Non, le film n'avance pas. Mais le film n'a jamais eu cette prétention. Là où Reygadas est pertinent, c'est qu'il parvient à nous mêler dans le film plusieurs strates de son intrigue en apparence simple : en premier lieu la vie de famille, elle-même décomposée en simples moments de vie un peu à la Malick que j'ai trouvés formidables, et de la venue de ce "Sept" qui va bouleverser ce petit monde ; ensuite la strate "politique" du film qui, par les relations humaines, traduisent un mal présent partout, dans tous les personnages, alors certes cela peut paraître exagéré mais c'est assumé et bien fait ; il parvient également à sublimer son récit avec des passages annexes, je pense au sauna, étrangement ça m'a fait penser à EWS, qui sort du cadre de l'ordinaire pour glisser vers l'inconscience ; et sur la notion de famille même Reygadas s'amuse à voyager dans le temps, difficile d'avoir un avis dessus (notamment vu la fin), mais ce film, en contradiction avec la noirceur de la première scène, est une sorte d'hymne à l'enfance, le mari malade qui retrouve son bien-être en vivant, ressentant, comme lorsqu'il était enfant, avec en arrière-fond la musique de Neil Young au piano chantée par sa femme, un moment de grâce extraordinaire...
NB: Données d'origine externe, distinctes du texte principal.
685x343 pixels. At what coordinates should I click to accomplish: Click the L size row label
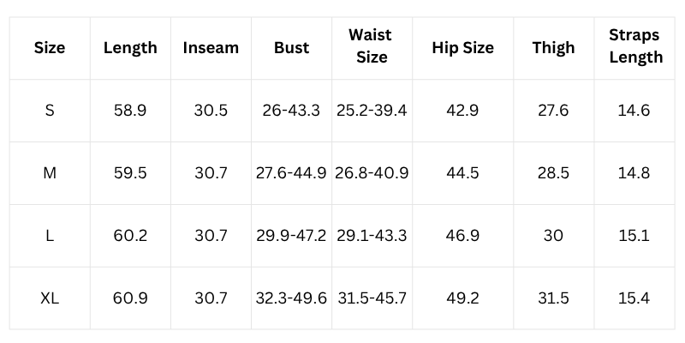tap(50, 236)
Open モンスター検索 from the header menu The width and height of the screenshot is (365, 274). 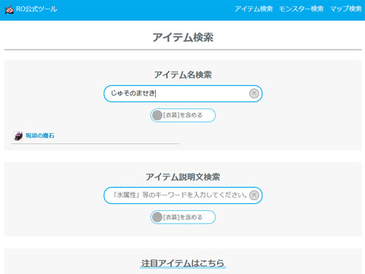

Bref ce film touche dans de multiples points, mais avant tout c'est une expérience du ressenti, ce très long début aussi beau que menaçant, la petite fille toute innocente marchant dans la boue, avec un ciel qui s'assombrit de plus en plus, cette ouverture est splendide, renforcée avec cet étrange effet de l'image dont les contours sont flous, et ce pendant quasiment tout le film. Certaines séquences sont stupéfiantes de beauté, je pense à celle-là, celle à la plage, celle à la réunion de Noël... La force de la mise en scène de Reygadas réside dans sa persistance, son obstination, dans chaque plan, alors au début on peut trouver ça presque pompeux, mais devant la démonstration qui s'impose on ne peut être que submergé par tant de talent.
Concernant la dernière scène, assez déconcertante,
je pense simplement que c'est une métaphore de la famille. "Agir ensemble, en équipe", c'est ça. Ce film est avant tout un film sur la famille, les deux enfants qui jouent sont les gosses du réalisateur, ils ont une importance primordiale pendant tout le film, et comme le titre du film sonne comme un message d'espoir, cette dernière scène c'est peut-être ça, un espoir de la famille, d'être ensemble, réunie, "en équipe". Voilà mon interprétation en tout cas.